Um acidente em Rondônia. Uma fatalidade? Sim, mas assim morrem as sementes, jovens que abraçam desafios, que entram no Brasil profundo. Assim morreu Bruna Gonçalves D´Almeida, 25.

21 de julho de 2008 · 16 anos atrás
  • Eduardo Pegurier

    Mestre em Economia, é professor da PUC-Rio e conselheiro de ((o))eco. Faz fé que podemos ser prósperos, justos e proteger a biodiversidade.

Os sinos dobraram, diz o poema ao fim desse texto.

Na última sexta-feira, 11 de julho, um trágico acidente vitimou pelo menos 15 pessoas a bordo de um ônibus que chegava a Ouro Preto do Oeste, em Rondônia. Os passageiros eram professores voluntários ligados a ONG Educação Solidária, que fretou o ônibus. Dirigiam-se ao Centro de Treinamento da Emater, em Ouro Preto, para alfabetizar carentes da região.
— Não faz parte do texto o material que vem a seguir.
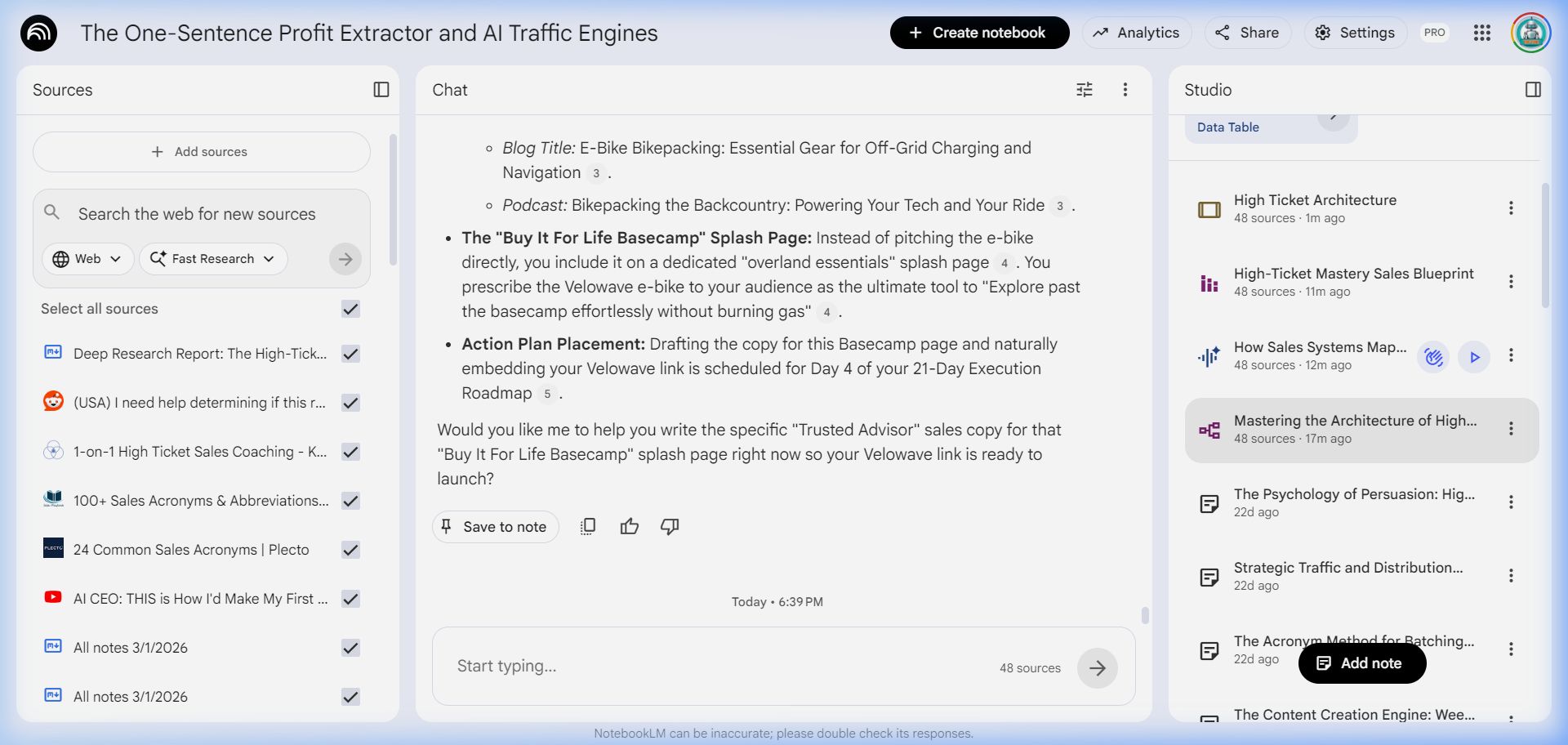The width and height of the screenshot is (1568, 745).
Task: Uncheck Deep Research Report source
Action: click(350, 354)
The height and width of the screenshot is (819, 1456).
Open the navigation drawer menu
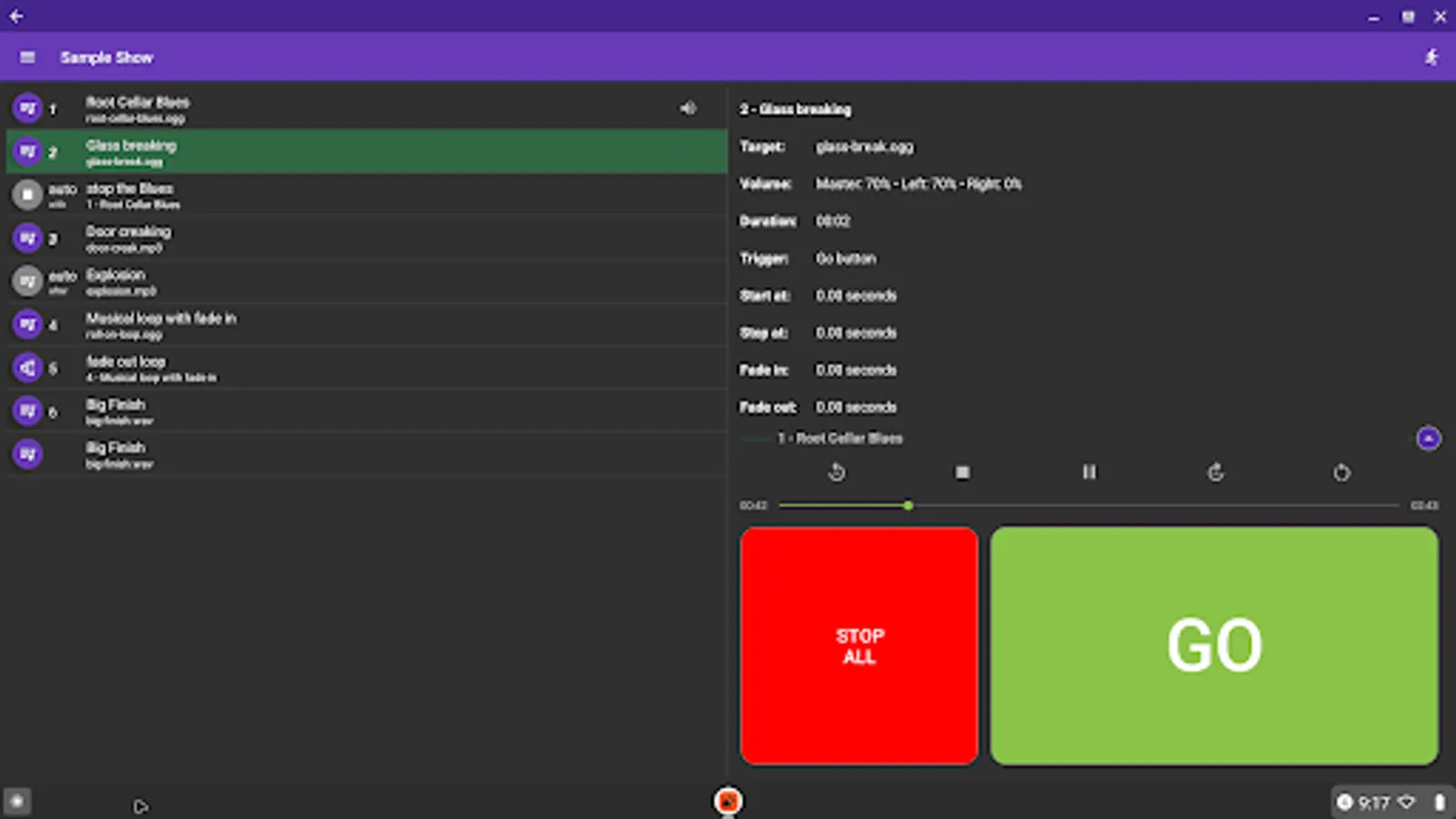pos(27,56)
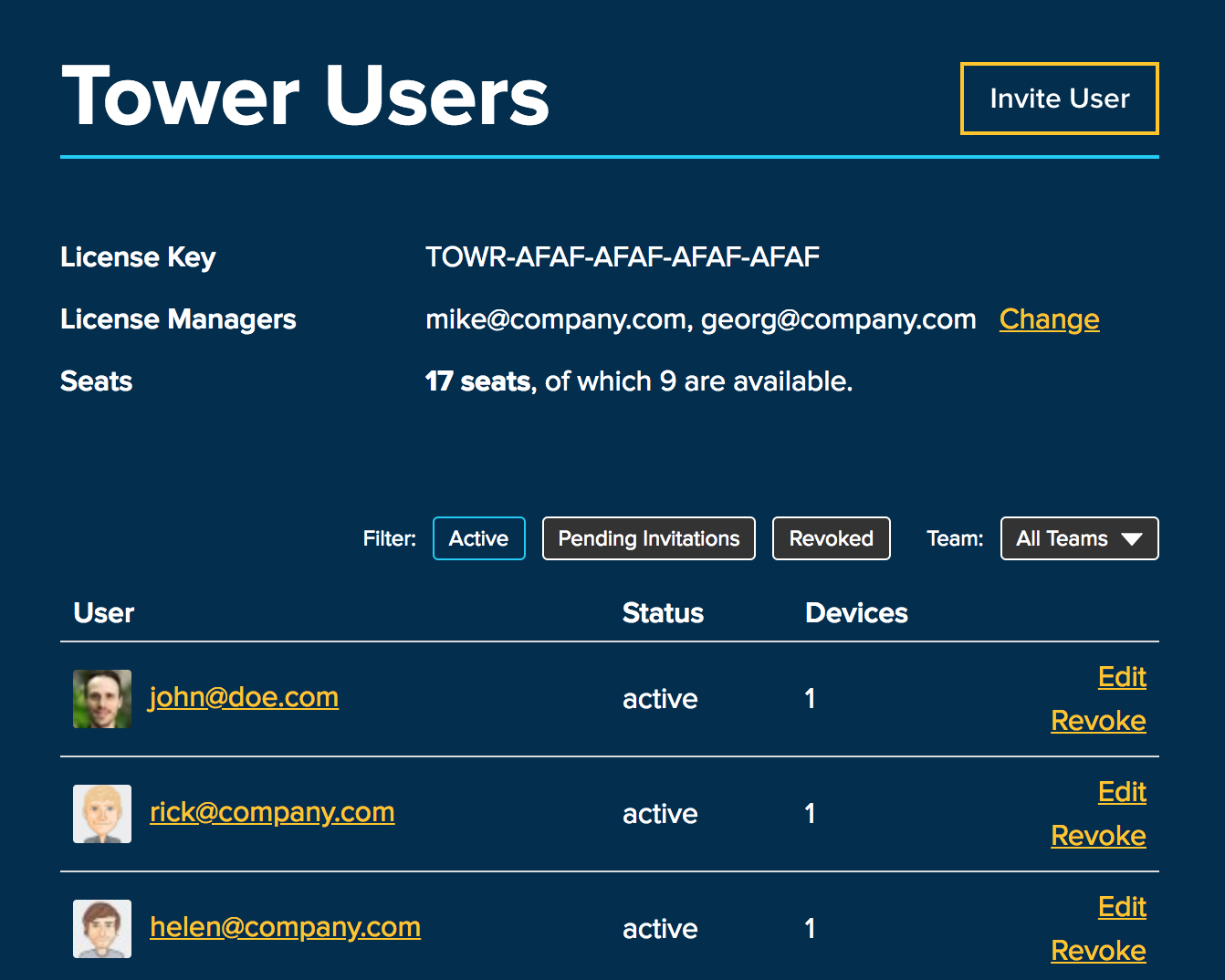Screen dimensions: 1225x980
Task: Click the All Teams dropdown arrow
Action: pos(1132,539)
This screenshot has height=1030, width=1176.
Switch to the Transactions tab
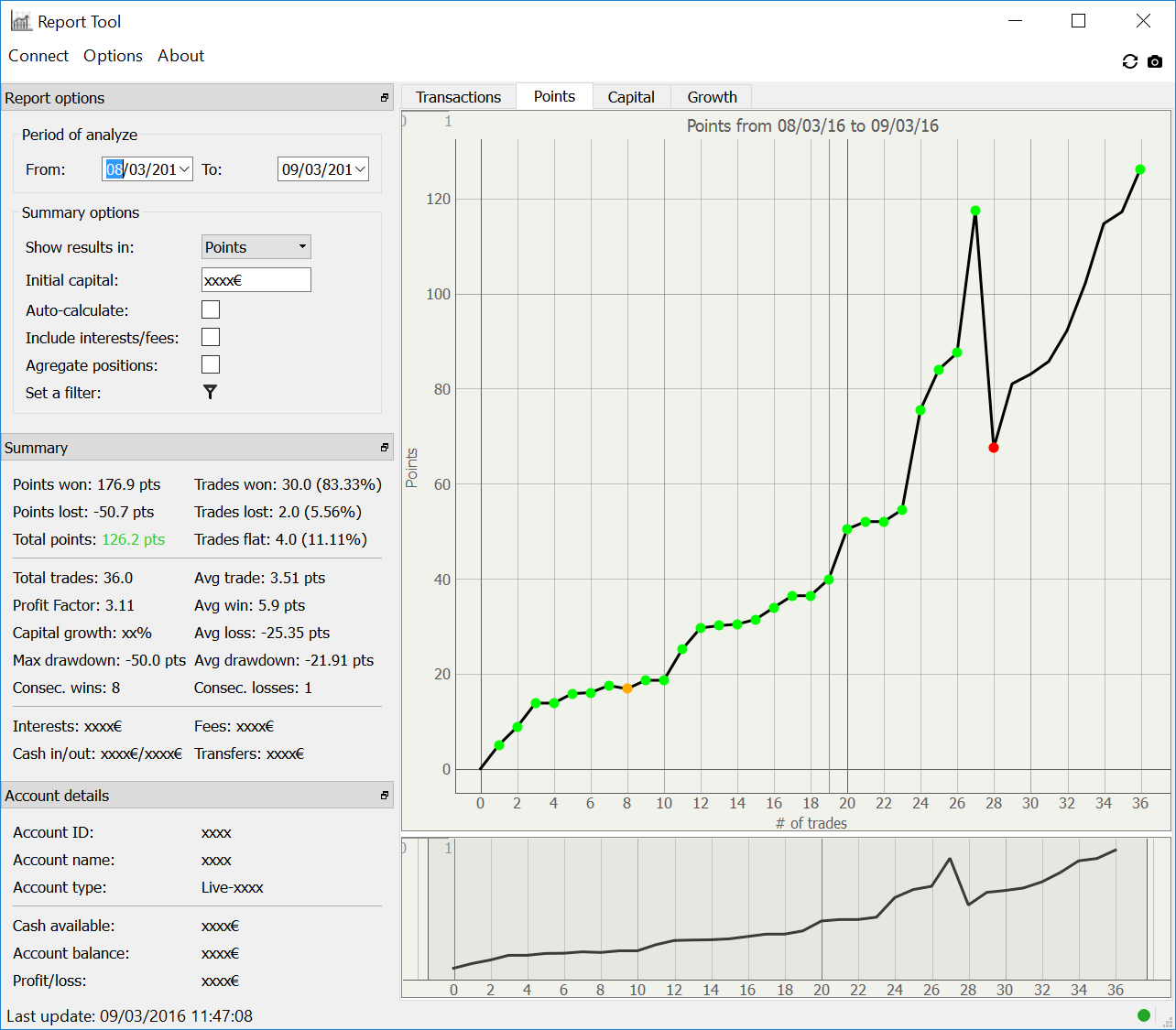(x=458, y=97)
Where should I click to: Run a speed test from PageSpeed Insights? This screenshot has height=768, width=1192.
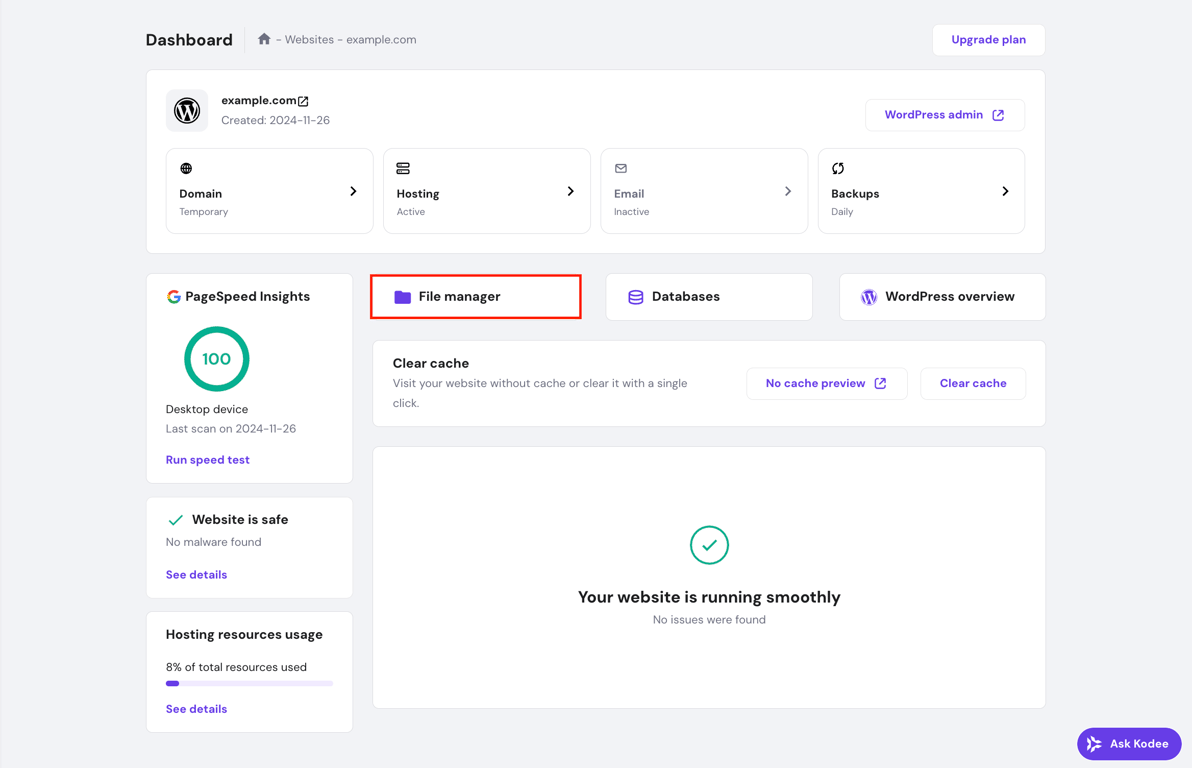[207, 459]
Entre as vítimas, estava Bruna Gonçalves D’Almeida, 25 anos, uma moça com um percurso notável. Bruna saiu de Rezende para estudar direito na PUC-Rio. De uma família de boa condição, chegando ao Rio de Janeiro, foi morar com uma tia em Copacabana. Mas, em seguida, preferiu mudar-se para a favela da Rocinha e, mais tarde, morou também na favela Parque da Cidade.

Muito cedo no curso de direito, engajou-se no NIMA (Núcleo Interdisciplinar de Meio Ambiente) da PUC-Rio. E logo declarou seu objetivo: aprender o máximo de direito ambiental e mudar-se para a Amazônia. Dito e feito. Depois de se graduar com louvor em 2005, seguiu para Manaus para cursar o mestrado de direito ambiental na Universidade do Amazonas. Terminou o curso há dois meses. Seu currículo acadêmico acumulado nesses poucos anos é de fazer inveja.

Não a conheci e desconfio que, se a gente sentasse para conversar, discordaria de muita coisa. Mas isso só me faz lamentar mais nunca a ter encontrado. Tomei conhecimento da sua morte pela comoção que provocou no Yahoo-groups do NIMA. Fui, então, recolhendo fragmentos das suas façanhas na internet e através dos depoimentos de amigos e professores.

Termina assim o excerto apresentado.